- _SELECTED TEXT_:
Tuesday, January 29, 2013

Leopard Boots and Critique Partners




When it comes to shoes and boots, I’m not so much conservative as practical.  I try on the funky and fun ones, then always end up going for the sturdy and basic.  After all, they will match more clothes and fit the maximum occasions.

 At any rate, I had to buy boots last weekend.  As I sat there with a pile of funky and practical boots all around me, I opened my mouth to tell the saleswoman what I’d decided and she said,  “OMG, you’re going to buy the boring ones, aren’t you?”

“How do you know?”

“Because you always chicken out.” She waved her hand at a pair of really cool sandals I’d been eying and said I might get for spring. “You’ll never buy those either . . . unless you break down and get the boots you really want right now.”

I sighed, then asked to try on a pair of boots I hadn’t even dared to ask her to get off the shelf.

I now am wearing my wonderful, funky and fun Ariat boots with leopard bottoms, red tops, fake fur and touches of patent leather.  

They fit like a dream. They have tough soles, which are great in snow.  They aren’t warm, but that wasn’t what I needed.  



So how do my new boots connect to writing and critique partners?

- _DATA PROVIDED_:
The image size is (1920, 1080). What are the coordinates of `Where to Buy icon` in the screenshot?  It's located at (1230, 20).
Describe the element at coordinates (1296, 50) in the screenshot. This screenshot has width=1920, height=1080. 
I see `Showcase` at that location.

- _GIVEN INSTRUCTION_: Transcribe word for word everything from "They fit like" down to "and critique partners?" in the blog post on leopard boots and critique partners.

- _CORRECT RESPONSE_:
They fit like a dream. They have tough soles, which are great in snow.  They aren’t warm, but that wasn’t what I needed.  



So how do my new boots connect to writing and critique partners?